A partir del seguimiento y representación jurídica que la organización documenta, con extremo cuidado para proteger identidades y no revelar datos personales, se devela que la participación articulada entre personal de enseñanza, de limpieza e incluso equipo directivo, así como sus comportamientos, no son acciones delictivas aisladas, sino que en otras instituciones educativas se presentan similitudes.

Para explicarlo derivan una clasificación de elementos complejos que presentan y describen los niveles de intervención de los diferentes responsables.

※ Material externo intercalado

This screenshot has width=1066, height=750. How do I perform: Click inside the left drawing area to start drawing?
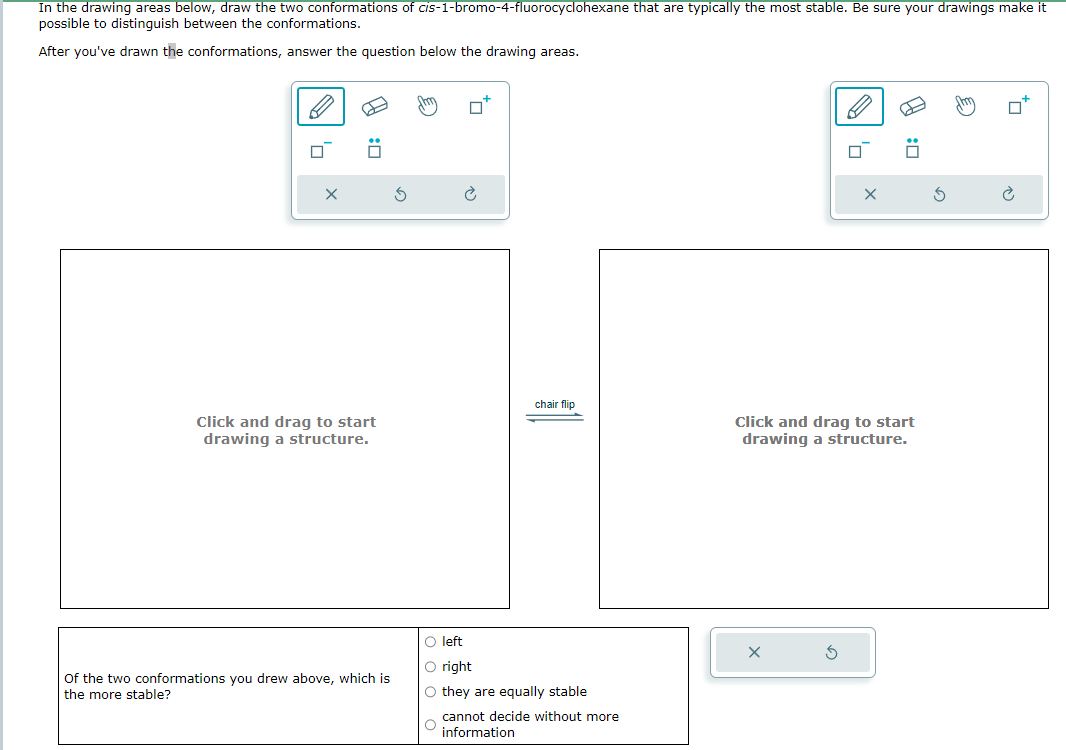(x=285, y=428)
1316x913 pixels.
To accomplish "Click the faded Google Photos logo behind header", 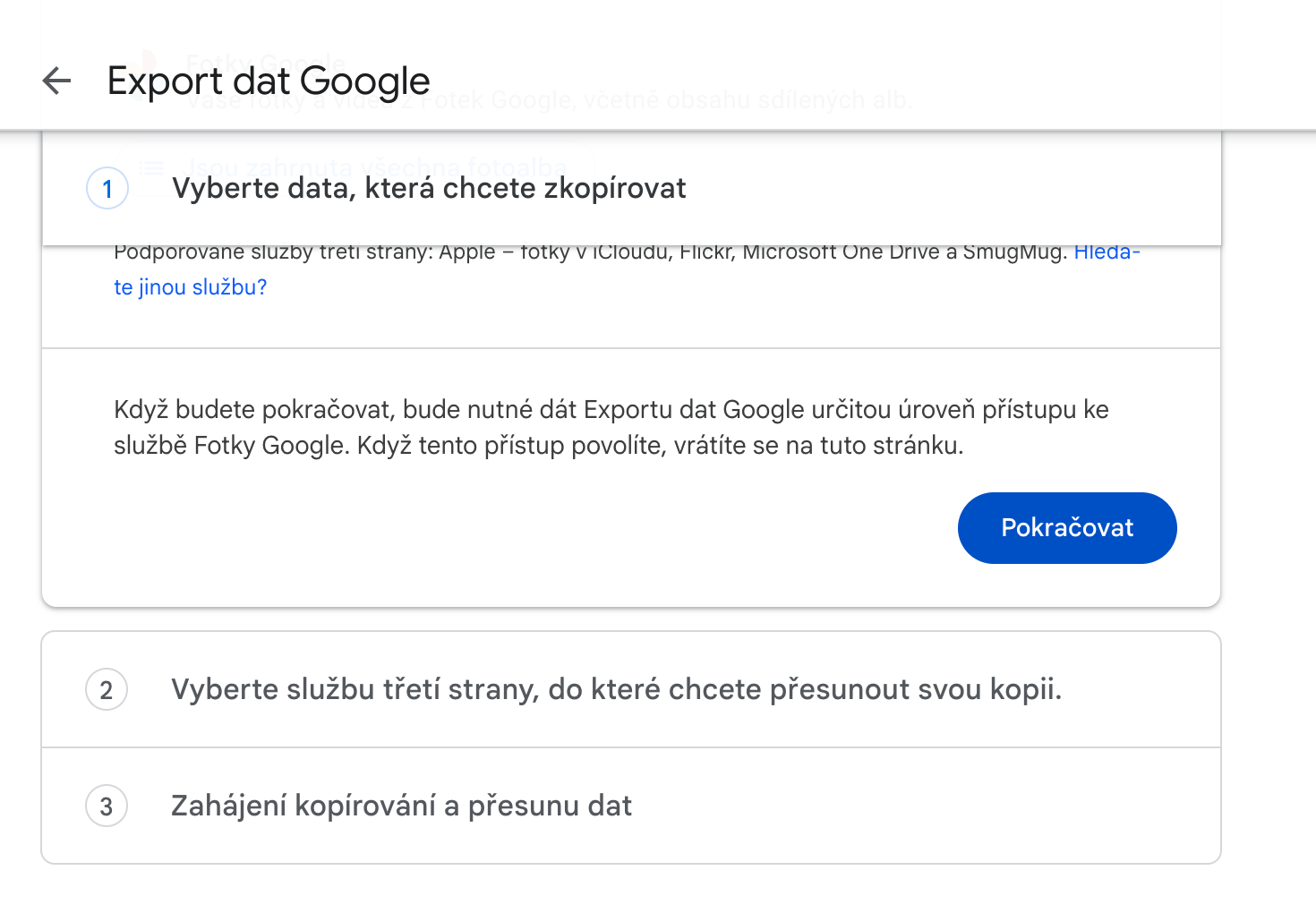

Entre algunos de los elementos que plantean está el alto número de víctimas en cada caso, el uso de infraestructura institucional, así como la coordinación jerárquica entre algunos funcionarios educativos que participan proactivamente o con deliberada negligencia. Entre esta lista señalan además dos elementos de la hipótesis que arrojan luz sobre la efectividad de la operación: la intermediación de las autoridades en la planeación y ejecución del delito, por una parte, y la difusa colaboración entre crimen organizado y agentes de Estado que impide que se establezcan diferencias en su participación.

¿Se trata de delitos de funcionarios públicos en lo individual o de una responsabilidad de Estado? Justamente es esta pregunta la que responden en el texto Margarita Griesbach, Diana Mora y Yuli Pliego. La preocupación de las autoras radica en la evidencia que han ido levantando sobre el hecho de que en la institución hayan concurrido más de tres agresores sexuales actuando conjuntamente y que este patrón sea repetitivo.

La propuesta del texto invita a repensar los procesos de justicia que se constriñen a resoluciones penales individuales, bajo la lógica de imputación personal y obvian la posibilidad de aplicar procesos de justicia que incorporen a las instituciones implicadas aun cuando las penas se apliquen de forma personal.

Si seguimos confiando en que quienes nos gobiernan buscan desmantelar redes criminales, esta ruta planteada por las autoras debe considerarse. Proponen que las herramientas jurídicas para investigación y sanción sean clarificadas y así puedan aplicarse para la adecuada atención, investigación y enjuiciamiento de los delitos de Estado.

¿Quiénes, cuántos y desde dónde son protegidos jurídicamente aquellos que en plena institución escolar abusan sexualmente de niñas y niños? Pensar que actúan sin un blindaje de alto nivel, y actuar como si así fuera, no solo les permite seguir operando, sino que los hace más fuertes.